There were significant differences between the antidepressant drug classes for fracture and adverse drug reactions. The fracture rate was significantly lower for tricyclic and related antidepressants than for selective serotonin reuptake inhibitors (adjusted hazard ratio 0.71, 95% CI 0.61 to 0.82) but rates of adverse drug reaction were significantly higher for tricyclic and related antidepressants and other antidepressants than for selective serotonin reuptake inhibitors (adjusted hazard ratios 1.54, 95% CI 1.25 to 1.88 and 1.61, 95% CI 1.22 to 2.12 respectively). For individual antidepressant drugs there were significantly lower fracture rates for amitriptyline and dosulepin compared with citalopram, but higher rates of adverse drug reactions for amitriptyline, lofepramine and venlafaxine. Trazodone was associated with a significantly higher rate of upper gastro-intestinal bleeding than citalopram (adjusted hazard ratio 2.73, 95% CI 1.44 to 5.17), .

Consequences

This study has found some differences in rates of serious adverse outcomes between different antidepressant classes and individual drugs in people aged 20 to 64 with a diagnosis of depression.
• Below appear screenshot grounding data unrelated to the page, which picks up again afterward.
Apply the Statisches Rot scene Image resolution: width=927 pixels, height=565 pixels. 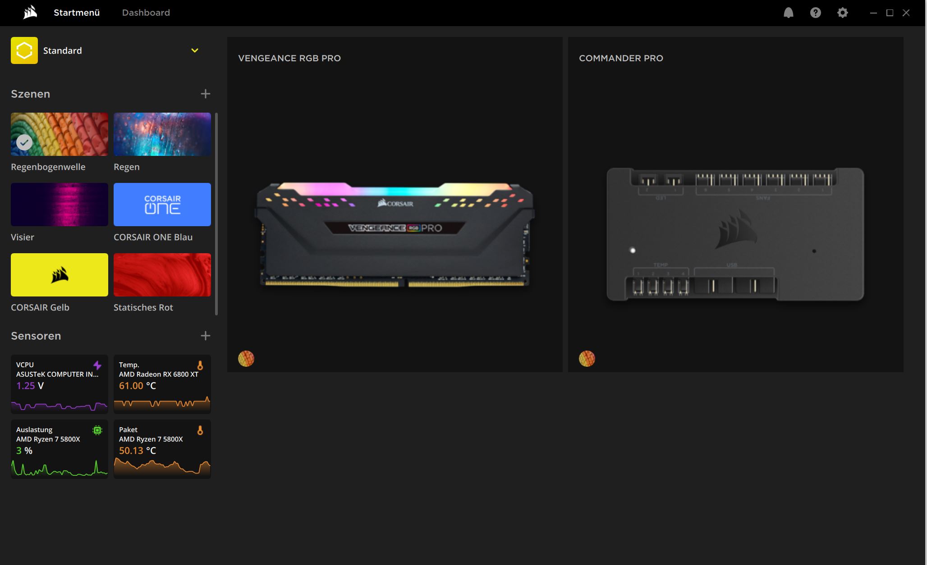tap(162, 275)
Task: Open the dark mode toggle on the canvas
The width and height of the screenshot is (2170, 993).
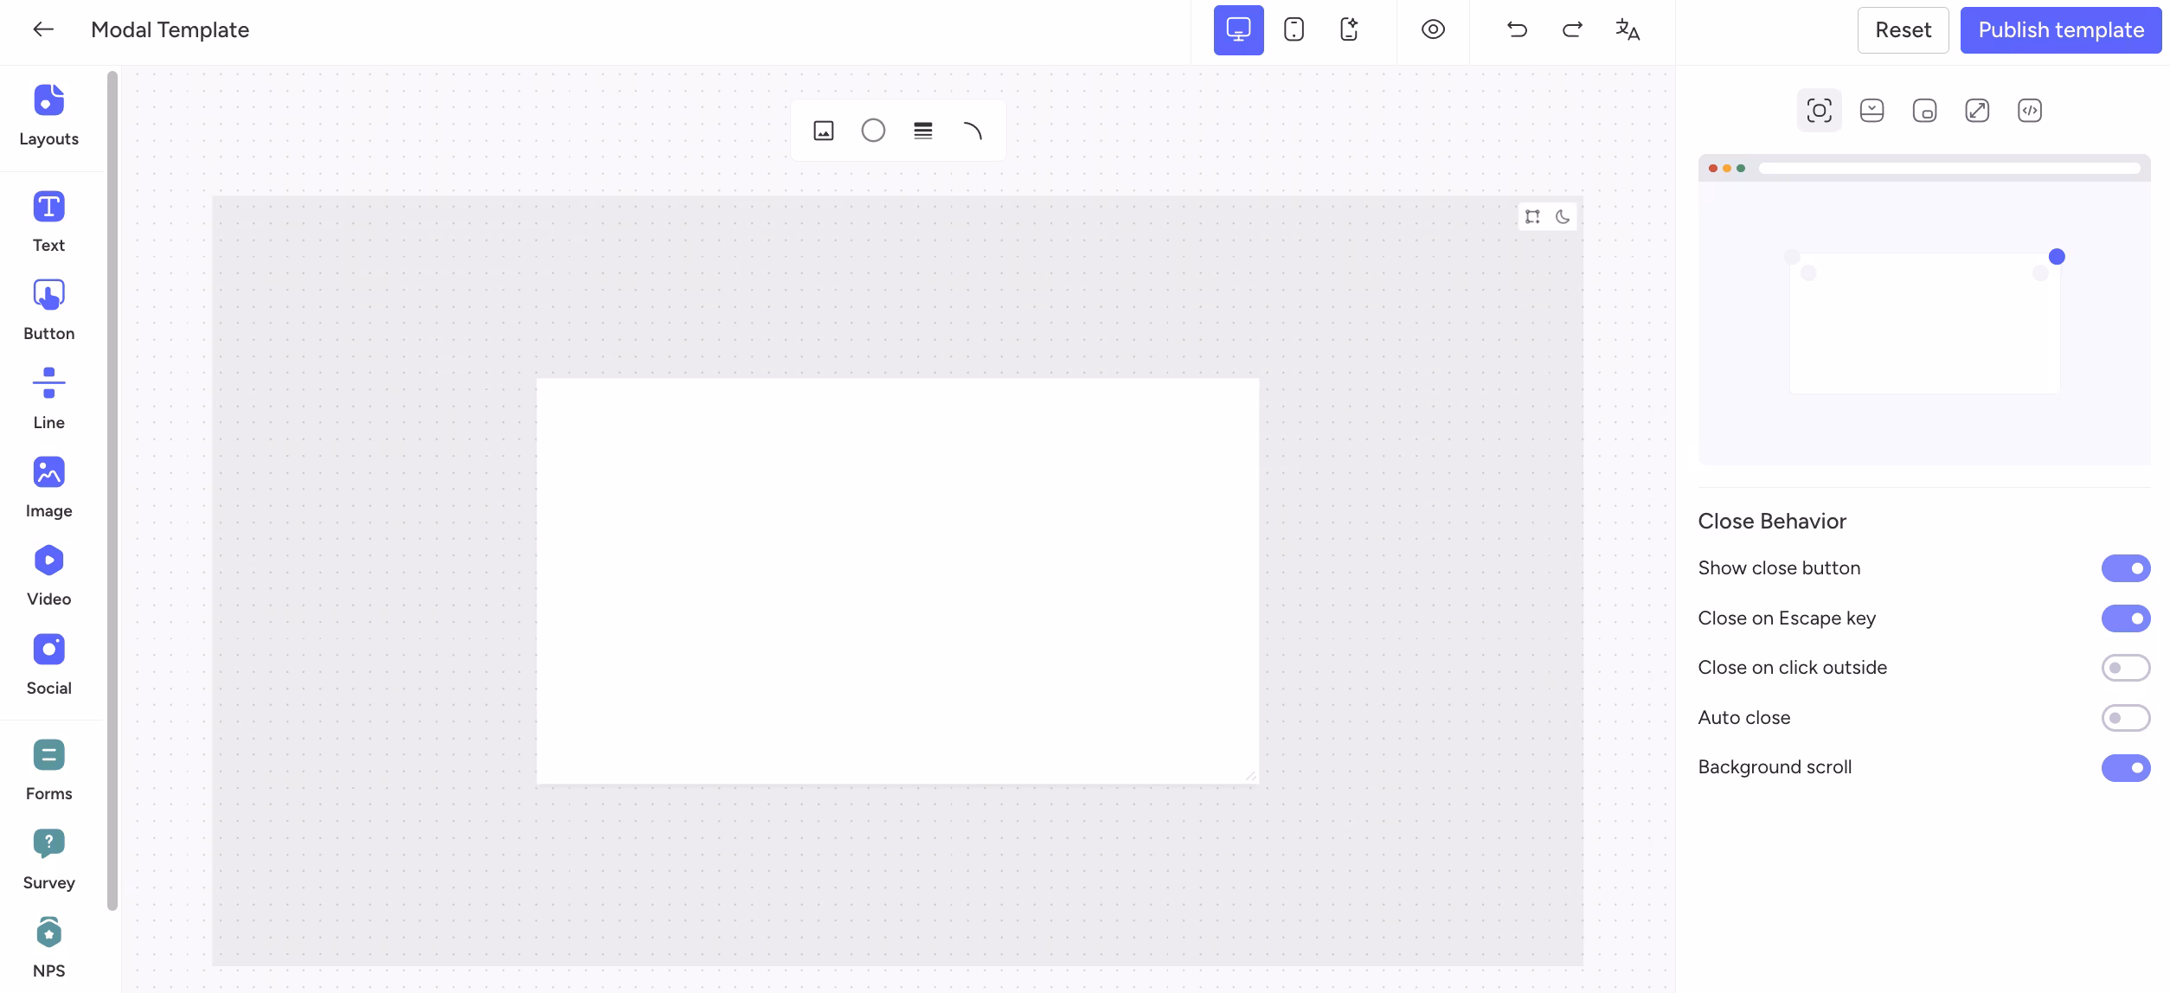Action: click(1563, 217)
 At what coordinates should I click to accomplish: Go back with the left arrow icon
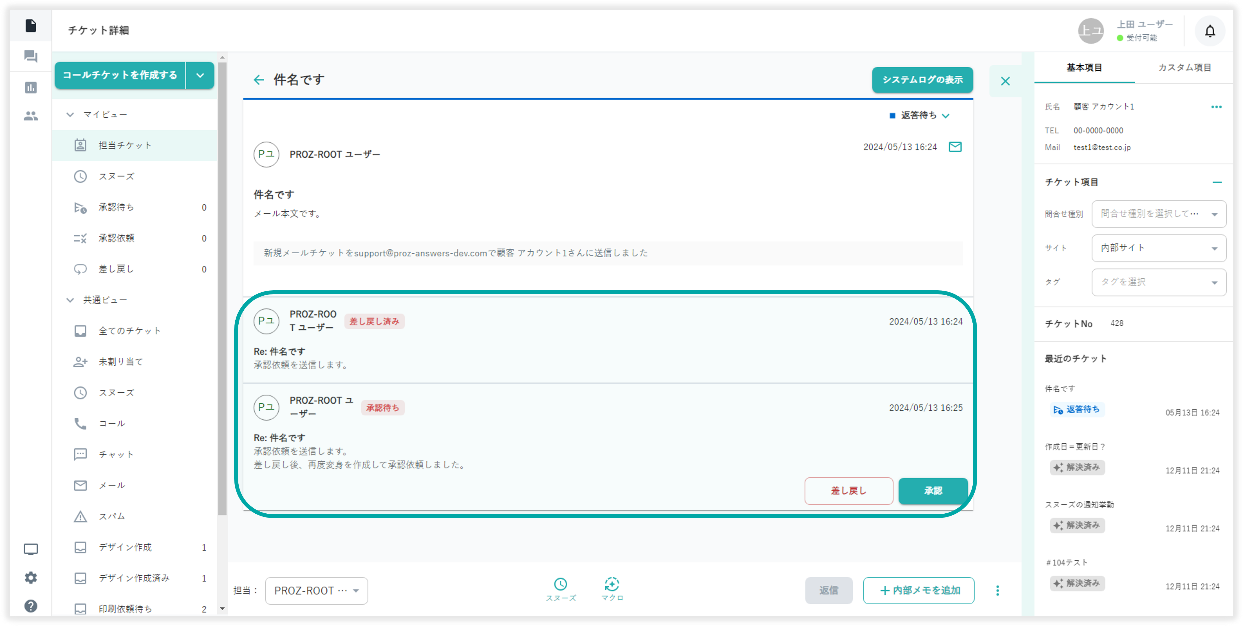tap(259, 80)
The results are susceptible to residual confounding and indication bias but indicate potential associations which should be considered with individual patients when antidepressants are prescribed.

Submitted by: 
Carol Coupland
Funding acknowledgement: 
This project was funded by the National Institute for Health Research (NIHR) School for Primary Care Research (project No 81). This abstract presents independent research funded by the National Institute for Health Research (NIHR). The views expressed are those of the authors and not necessarily those of the NHS, the NIHR or the Department of Health.